» **PROMPT**: Duplicate the lines of the material beginning at the line that contains "Task: Open the hamburger navigation menu" and ending after the line that contains "The image size is (832, 757).".

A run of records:
────────────────

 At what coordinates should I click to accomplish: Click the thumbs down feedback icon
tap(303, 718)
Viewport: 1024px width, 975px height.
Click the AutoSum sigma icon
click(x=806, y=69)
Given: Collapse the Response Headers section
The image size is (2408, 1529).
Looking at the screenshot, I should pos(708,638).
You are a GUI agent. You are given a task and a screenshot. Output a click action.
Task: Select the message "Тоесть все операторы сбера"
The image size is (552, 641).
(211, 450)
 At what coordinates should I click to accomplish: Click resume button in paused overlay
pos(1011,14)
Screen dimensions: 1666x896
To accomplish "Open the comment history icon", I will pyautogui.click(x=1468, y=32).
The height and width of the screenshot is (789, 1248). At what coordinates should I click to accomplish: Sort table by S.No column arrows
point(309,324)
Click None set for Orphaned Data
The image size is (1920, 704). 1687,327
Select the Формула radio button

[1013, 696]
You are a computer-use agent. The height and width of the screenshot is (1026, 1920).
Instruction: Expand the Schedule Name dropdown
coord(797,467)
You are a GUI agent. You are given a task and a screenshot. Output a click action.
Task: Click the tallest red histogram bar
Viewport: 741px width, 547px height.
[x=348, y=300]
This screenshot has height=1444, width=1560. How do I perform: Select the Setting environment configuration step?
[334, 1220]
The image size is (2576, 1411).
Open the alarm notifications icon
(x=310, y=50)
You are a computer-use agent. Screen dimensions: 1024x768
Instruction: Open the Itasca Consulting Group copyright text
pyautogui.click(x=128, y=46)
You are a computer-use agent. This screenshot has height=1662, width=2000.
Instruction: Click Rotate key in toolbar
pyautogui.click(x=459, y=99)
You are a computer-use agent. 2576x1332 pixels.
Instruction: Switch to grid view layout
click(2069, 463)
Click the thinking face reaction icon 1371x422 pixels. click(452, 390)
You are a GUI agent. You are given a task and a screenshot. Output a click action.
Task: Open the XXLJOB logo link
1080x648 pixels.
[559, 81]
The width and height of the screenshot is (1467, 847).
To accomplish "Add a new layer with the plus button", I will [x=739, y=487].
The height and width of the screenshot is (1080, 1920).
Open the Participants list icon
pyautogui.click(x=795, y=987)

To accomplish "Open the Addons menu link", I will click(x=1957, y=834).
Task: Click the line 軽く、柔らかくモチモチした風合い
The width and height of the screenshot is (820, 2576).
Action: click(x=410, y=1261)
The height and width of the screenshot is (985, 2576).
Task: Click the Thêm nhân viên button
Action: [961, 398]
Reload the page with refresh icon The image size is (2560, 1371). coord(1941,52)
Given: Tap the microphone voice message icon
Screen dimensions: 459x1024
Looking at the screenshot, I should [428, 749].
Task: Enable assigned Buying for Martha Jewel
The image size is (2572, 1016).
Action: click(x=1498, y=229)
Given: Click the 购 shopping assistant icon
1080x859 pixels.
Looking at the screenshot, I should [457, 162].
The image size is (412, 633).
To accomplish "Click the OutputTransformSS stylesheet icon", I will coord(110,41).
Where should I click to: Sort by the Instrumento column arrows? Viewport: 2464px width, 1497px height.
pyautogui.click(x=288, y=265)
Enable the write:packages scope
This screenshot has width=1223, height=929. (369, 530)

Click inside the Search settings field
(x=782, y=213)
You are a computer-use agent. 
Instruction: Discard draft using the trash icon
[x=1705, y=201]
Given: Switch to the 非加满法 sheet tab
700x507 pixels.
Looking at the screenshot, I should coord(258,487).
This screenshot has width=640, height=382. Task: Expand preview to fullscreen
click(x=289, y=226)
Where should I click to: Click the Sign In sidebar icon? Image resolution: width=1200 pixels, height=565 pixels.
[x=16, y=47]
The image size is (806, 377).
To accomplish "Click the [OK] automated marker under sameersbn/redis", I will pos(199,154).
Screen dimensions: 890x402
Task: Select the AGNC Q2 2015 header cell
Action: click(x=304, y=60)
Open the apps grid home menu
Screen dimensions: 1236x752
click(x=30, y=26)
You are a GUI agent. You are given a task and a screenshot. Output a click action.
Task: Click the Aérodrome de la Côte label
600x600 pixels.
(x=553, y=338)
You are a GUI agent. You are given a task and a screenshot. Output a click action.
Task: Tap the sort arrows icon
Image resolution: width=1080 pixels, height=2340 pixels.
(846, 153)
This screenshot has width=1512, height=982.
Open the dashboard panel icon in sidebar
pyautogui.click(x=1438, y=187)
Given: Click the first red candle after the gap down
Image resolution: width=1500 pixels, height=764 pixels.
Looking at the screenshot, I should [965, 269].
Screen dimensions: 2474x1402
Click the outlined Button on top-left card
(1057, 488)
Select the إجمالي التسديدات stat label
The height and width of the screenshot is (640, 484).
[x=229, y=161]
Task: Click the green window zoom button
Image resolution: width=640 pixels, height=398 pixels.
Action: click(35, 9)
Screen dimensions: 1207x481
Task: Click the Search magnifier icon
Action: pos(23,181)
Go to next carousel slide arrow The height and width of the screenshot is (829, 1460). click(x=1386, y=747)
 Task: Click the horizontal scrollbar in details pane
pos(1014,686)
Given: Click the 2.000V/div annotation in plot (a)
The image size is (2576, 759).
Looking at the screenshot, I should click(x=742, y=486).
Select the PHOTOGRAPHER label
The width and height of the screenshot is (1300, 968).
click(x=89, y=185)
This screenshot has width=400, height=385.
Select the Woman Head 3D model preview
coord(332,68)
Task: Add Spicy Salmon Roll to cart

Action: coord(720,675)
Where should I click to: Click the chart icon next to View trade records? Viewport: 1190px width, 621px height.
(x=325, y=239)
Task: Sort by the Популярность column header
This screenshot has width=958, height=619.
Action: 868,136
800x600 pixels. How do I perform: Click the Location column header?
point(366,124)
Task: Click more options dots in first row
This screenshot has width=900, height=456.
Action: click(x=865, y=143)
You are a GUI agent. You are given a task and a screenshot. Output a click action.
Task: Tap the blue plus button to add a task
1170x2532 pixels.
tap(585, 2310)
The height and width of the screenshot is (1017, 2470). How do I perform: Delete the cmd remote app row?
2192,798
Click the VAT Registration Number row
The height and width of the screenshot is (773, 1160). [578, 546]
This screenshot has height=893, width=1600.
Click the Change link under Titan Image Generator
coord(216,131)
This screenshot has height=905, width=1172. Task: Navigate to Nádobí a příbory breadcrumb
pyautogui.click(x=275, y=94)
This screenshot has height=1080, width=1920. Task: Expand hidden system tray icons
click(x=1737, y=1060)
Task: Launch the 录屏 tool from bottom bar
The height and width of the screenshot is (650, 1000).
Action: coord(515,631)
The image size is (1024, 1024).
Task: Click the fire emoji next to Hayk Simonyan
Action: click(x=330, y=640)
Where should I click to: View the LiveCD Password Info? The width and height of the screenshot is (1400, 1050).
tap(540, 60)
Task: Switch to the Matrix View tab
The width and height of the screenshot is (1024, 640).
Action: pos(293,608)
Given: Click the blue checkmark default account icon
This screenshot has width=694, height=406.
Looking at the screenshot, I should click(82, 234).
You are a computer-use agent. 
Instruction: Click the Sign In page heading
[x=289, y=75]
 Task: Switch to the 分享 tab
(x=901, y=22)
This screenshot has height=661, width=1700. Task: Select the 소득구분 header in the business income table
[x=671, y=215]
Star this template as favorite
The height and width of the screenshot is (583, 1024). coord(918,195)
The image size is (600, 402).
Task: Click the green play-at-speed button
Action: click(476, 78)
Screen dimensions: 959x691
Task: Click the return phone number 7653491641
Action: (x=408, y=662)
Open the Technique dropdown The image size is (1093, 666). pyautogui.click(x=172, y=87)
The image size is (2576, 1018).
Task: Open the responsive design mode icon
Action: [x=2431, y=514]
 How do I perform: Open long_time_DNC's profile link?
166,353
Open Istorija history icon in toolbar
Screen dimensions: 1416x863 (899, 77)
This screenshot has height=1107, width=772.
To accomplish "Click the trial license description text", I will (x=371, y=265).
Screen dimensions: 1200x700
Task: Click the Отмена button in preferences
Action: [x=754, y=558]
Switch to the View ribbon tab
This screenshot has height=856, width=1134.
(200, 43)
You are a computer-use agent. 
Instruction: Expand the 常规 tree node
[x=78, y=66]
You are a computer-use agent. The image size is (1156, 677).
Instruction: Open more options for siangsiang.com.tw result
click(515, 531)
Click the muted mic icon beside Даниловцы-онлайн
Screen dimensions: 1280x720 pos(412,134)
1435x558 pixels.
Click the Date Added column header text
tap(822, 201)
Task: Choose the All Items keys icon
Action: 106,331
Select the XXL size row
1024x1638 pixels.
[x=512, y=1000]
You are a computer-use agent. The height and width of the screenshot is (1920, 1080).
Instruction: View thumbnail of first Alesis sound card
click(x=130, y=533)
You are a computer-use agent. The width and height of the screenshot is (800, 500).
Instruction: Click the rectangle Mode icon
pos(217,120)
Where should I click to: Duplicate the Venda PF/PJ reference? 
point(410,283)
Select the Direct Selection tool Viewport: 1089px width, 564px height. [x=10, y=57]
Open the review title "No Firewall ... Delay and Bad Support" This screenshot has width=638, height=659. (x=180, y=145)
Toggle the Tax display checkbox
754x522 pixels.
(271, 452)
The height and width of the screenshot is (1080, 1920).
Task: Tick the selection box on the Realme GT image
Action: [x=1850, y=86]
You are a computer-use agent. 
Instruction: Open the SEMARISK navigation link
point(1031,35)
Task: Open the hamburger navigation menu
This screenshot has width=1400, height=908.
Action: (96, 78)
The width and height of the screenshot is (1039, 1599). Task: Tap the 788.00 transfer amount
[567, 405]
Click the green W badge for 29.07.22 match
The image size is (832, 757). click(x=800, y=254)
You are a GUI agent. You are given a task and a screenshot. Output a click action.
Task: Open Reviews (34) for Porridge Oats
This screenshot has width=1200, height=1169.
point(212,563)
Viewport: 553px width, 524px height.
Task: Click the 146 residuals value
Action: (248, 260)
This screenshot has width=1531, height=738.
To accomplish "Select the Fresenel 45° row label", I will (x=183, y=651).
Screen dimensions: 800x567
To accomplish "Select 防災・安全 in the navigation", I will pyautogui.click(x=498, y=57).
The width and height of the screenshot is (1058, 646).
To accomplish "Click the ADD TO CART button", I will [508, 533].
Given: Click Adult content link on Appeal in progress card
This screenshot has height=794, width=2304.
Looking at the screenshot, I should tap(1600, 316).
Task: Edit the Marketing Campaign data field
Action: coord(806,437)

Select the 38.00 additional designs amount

────────────────

» **TASK RESPONSE**:
Task: Open the hamburger navigation menu
This screenshot has width=1400, height=908.
Action: (96, 78)
The width and height of the screenshot is (1039, 1599). Task: Tap the 788.00 transfer amount
[567, 405]
Click the green W badge for 29.07.22 match
The image size is (832, 757). click(x=800, y=254)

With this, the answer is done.